Professor and Doctoral Supervisor at the School of Automation, Beijing Institute of Technology (BIT).
His current research focuses on intelligent control, optimization, game theory, and their applications in fields such as intelligent unmanned systems and integrated energy systems. In recent years, he has undertaken a number of scientific research projects, including those funded by the National Natural Science Foundation of China (NSFC), the International Cooperation Special Project of the Ministry of Science and Technology, the Beijing Natural Science Foundation, and the State Grid Corporation of China. he leads his team in developing intelligent unmanned aerial vehicle (UAV), unmanned underwater vehicle (UUV), and bionic robotic fish platform systems based on multi-sensory information fusion. These systems enable path planning, target recognition, and formation coordination of heterogeneous groups in complex scenarios, and have been applied to autonomous line inspection, fault diagnosis, and other tasks in the power industry and other sectors. he has published more than 80 academic papers in IEEE Transactions and other prestigious journals.

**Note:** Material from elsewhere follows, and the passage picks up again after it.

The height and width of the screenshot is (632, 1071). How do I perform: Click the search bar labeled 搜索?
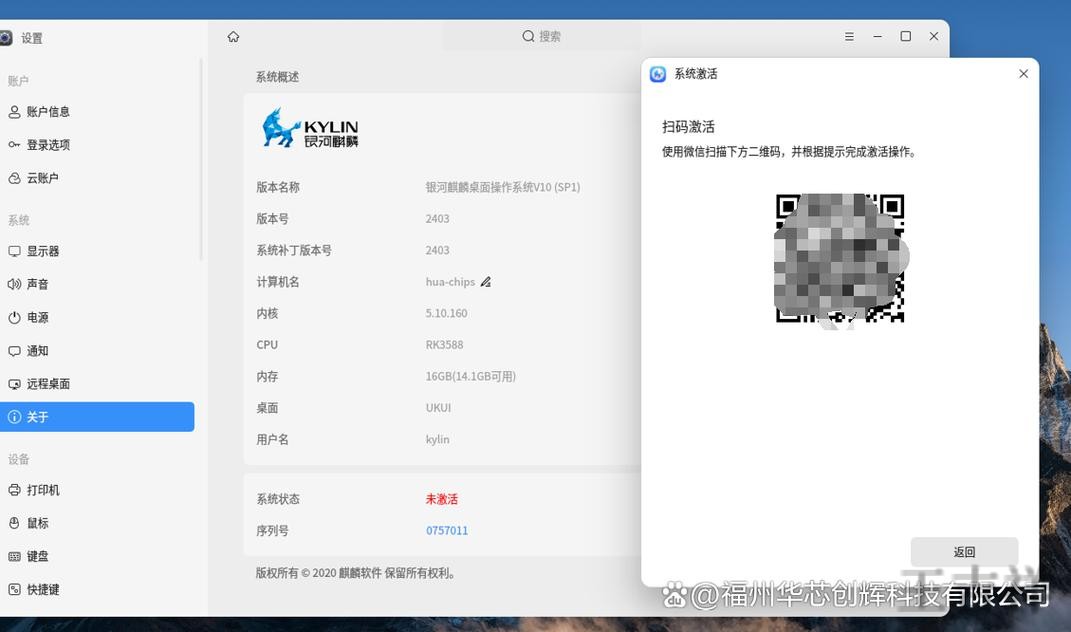[x=543, y=36]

Bionic robotic fish, as an autonomous underwater vehicle (AUV) that mimics the behavior and morphology of biological fish in nature, possesses prominent advantages in underwater concealment and maneuverability. This presentation will cover the design, dynamic model, control strategy, and perception technology of bionic robotic fish, aiming to demonstrate the latest research progress and broad application potential of robotic fish technology.

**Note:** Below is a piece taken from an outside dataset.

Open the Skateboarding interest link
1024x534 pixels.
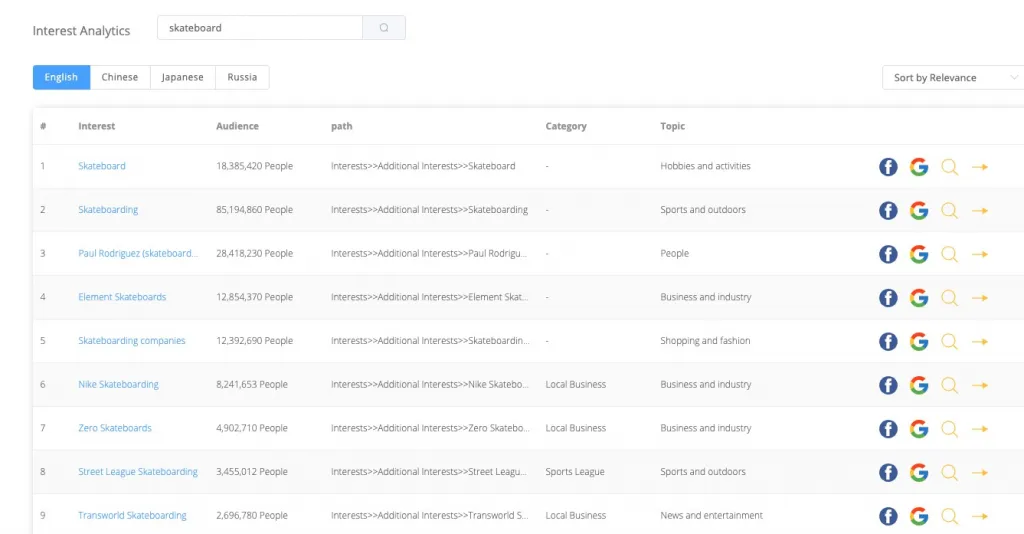pyautogui.click(x=108, y=210)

Starting with the mechanical structure design of bionic robotic fish, the presentation will introduce multi-sensor fusion technology based on optics, inertia, and other sensors, as well as methods for establishing kinematic and dynamic models based on bionic analysis, data-driven approaches, and fluid mechanics theory. In the section on control strategies, it will present the control technologies developed for the characteristics of robotic fish, and analyze the comprehensive performance in achieving autonomous control and completing complex tasks.

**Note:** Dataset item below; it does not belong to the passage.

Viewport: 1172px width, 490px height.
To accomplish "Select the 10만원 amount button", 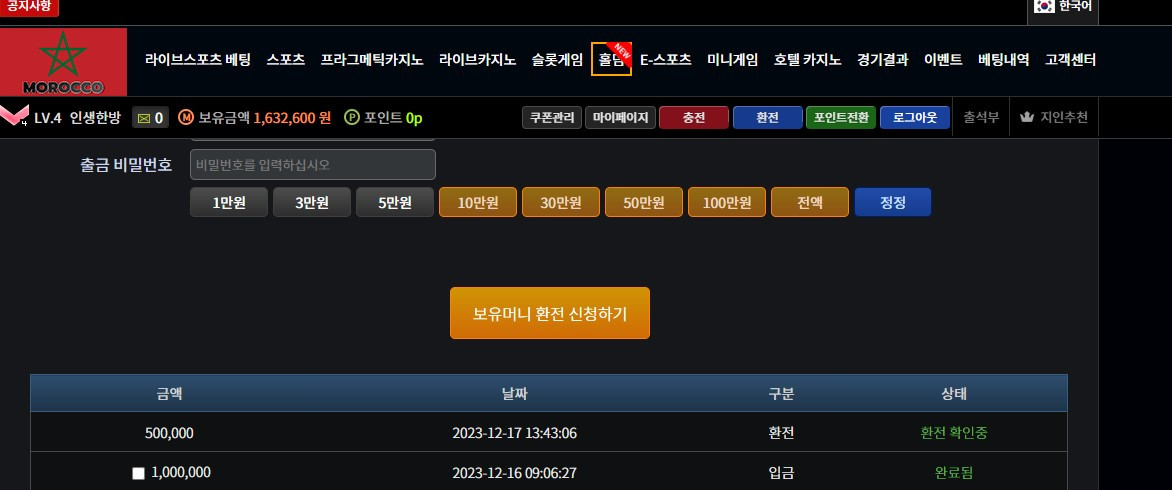I will (x=477, y=202).
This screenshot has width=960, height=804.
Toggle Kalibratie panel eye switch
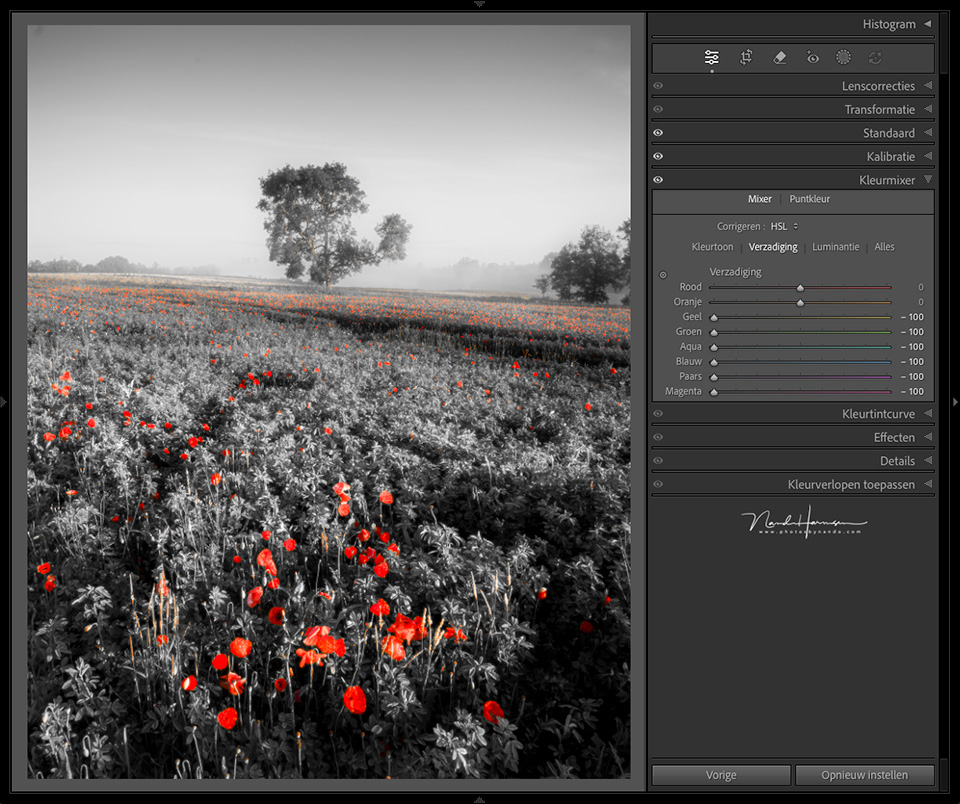coord(658,157)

马中静,北京理工大学自动化学院,教授、博士生导师。目前主要从事智能控制、优化、博弈理论及其在智能无人系统、综合能源系统等领域的应用;近年来承担了国家自然科学基金、科技部国际合作专项、北京市自然科学基金、国家电网等多项科研课题;带领团队开发了基于多感知信息融合的智能无人机、UUV和仿生机器鱼平台系统,实现了复杂场景下的路径规划、目标识别以及异构群体的编队协同运行等,并应用于电力等行业的线路自主巡检、故障诊断等,在IEEE汇刊等发表学术论文80余篇。
报告题目:仿生机器鱼系统的设计与控制决策研究
报告摘要:仿生机器鱼,作为一种模仿自然界生物鱼类行为和形态的自主水下机器人,具有突出的水下隐蔽性、机动性优势。本次报告将涉及仿生机器鱼的设计、动力学模型、控制策略、感知技术等,旨在展现机器鱼技术的最新研究进展与广泛应用潜力。从仿生机器鱼的机械结构设计展开,介绍基于光学与惯性等多传感器的融合技术,以及基于仿生学分析、数据驱动方法、流体力学理论的运动学与动力学模型建立方法;在控制策略部分,将介绍针对机器鱼特性研发的控制技术,并分析完成自主控制和复杂任务时的综合效能等。